Ocho detenidos por una veintena de robos con fuerza, cinco de ellos en prisión
MÁLAGA - Agentes de la Policía Nacional, en el marco de la operación Bucle/Nala, han desarticulado en Málaga una trama especializada en la comisión de este tipo de ilícitos penales. Así, ocho integrantes de la red han resultado arrestados por participar presuntamente en una veintena de robos, sustrayendo especialmente joyas y dinero. Los arrestados utilizaban un modus operandi conocido como ““impresioning”, consistente en hacer una copia de la llave sin tener acceso a ella, colocando un pequeño objeto moldeable- como una lámina de aluminio- dentro de la cerradura para obtener una impresión del interior. El entramado criminal lo conformaban sujetos con un distinto grado de participación; dos investigados que erigían los pilares de la organización, en torno a los cuales se configuraban las “células” con tres o cuatro integrantes, entre ellos el experto en la apertura de las cerraduras. Se han practicado siete registros lográndose intervenir herramientas y objetos sustraídos.
“Chequeo sobre la marcha” para detectar la presencia de los moradores
La investigación, llevada a cabo por el Grupo de Robos II de la Comisaría de Málaga, con la estrecha colaboración del Grupo de UDEV de la Comisaría de Vélez-Málaga ha logrado la desarticulación de un grupo criminal dedicado a la comisión de robos con fuerza en viviendas habitadas.

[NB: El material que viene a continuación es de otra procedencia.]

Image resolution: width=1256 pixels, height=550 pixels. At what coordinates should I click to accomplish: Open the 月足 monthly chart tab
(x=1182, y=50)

Los agentes tuvieron conocimiento de diversos hechos delictivos en la capital, los cuales se producían durante el día y para ello se empleaba la técnica conocida como “impresioning”.
Las primeras pesquisas les llevaron a una red criminal, dedicada a estos ilícitos penales, estructurada en “células operativas” que se desplazaban a los municipios donde seleccionaba las viviendas, comprobando la ausencia de sus moradores –para ello llamaban insistentemente a los porteros o timbres haciéndose pasar por vendedores-, lo que les permitía desistir si contestaba alguien o intentar cometer el robo en caso contrario.

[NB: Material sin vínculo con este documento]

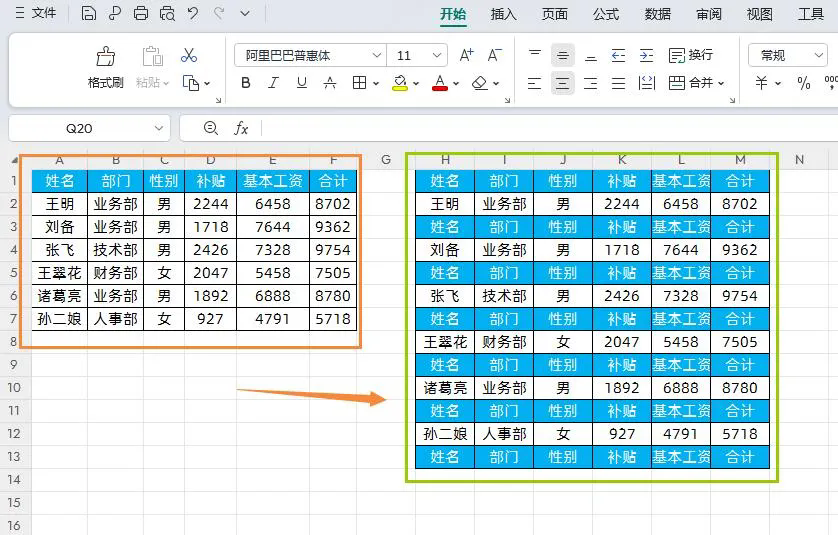Toggle Italic formatting

pyautogui.click(x=274, y=83)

Utilizaban un amplio surtido de vehículos para sus desplazamientos, tanto de alquiler como particulares, que iban intercambiando periódicamente. Como consecuencia de esta alta itinerancia se produjeron conexiones investigativas con otras unidades policiales, cooperando con la Guardia Civil de Ronda y Nerja donde también se habrían producido hechos delictivos.
En cuanto al botín, se apoderaban principalmente de joyas, aparatos electrónicos y dinero, aunque no desdeñaban llevarse cualquier otro efecto.
Tras varios meses de largas indagaciones, se llevaron a cabo siete registros domiciliarios –apoyados por los miembros de la Brigada de Seguridad Ciudadana de Málaga (UPR)- , incautándose joyas, dinero, ropa incriminatoria y útiles de apertura de las cerraduras. Además, se practicó la detención de ocho investigados, decretando la autoridad judicial el ingreso en prisión de cinco de ellos.